02/07/08

Até já

Houve um tempo em que dizia preferir os escritores que mudavam de lugar, os viajantes, os que precisavam da vida para escrever sobre ela. Continuo a ler alguns desses, mas nunca li uma linha sequer de Ernest Hemingway, por exemplo. Entretanto, descobri que na realidade leio com mais prazer os que se limitam a ficar, esperando que a vida os encontre no lugar onde se fixam. Os que procuram o sentido no interior das palavras, ou os que sabem que nenhum sentido é possível no exterior delas - o que, no fundo, vai dar ao mesmo. Agora que me movo, viajo, e acumulo parcelas de tempo fora de mim - exteriorizo-me - reencontro coisas conhecidas quando regresso aos escritores que nunca partiram.

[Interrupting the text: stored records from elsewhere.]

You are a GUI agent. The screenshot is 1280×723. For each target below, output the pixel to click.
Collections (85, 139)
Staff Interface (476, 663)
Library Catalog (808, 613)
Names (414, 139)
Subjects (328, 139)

Sei que Walser morreu enquanto caminhava na neve - movimento sobre o breve instante - e sei que Sebald viajou incansavelmente à procura dos vestígios de uma outra forma de viagem - a memória. Mas também sei que Walser, ao desaparecer, recusou o mundo e o nomadismo que a ele está associado; e por vezes reconheceu assim a escrita. Como Sebald terá encontrado uma explicação para as imagens quando mergulhou na abstração das palavras. Viajar e parar, reconhecer o que esquecemos, deixar assentar a poeira sobre a memória transitória do movimento; nada é tão simples como parece. Viajar é tentar de novo, recordar. O neo-platonismo vacilante.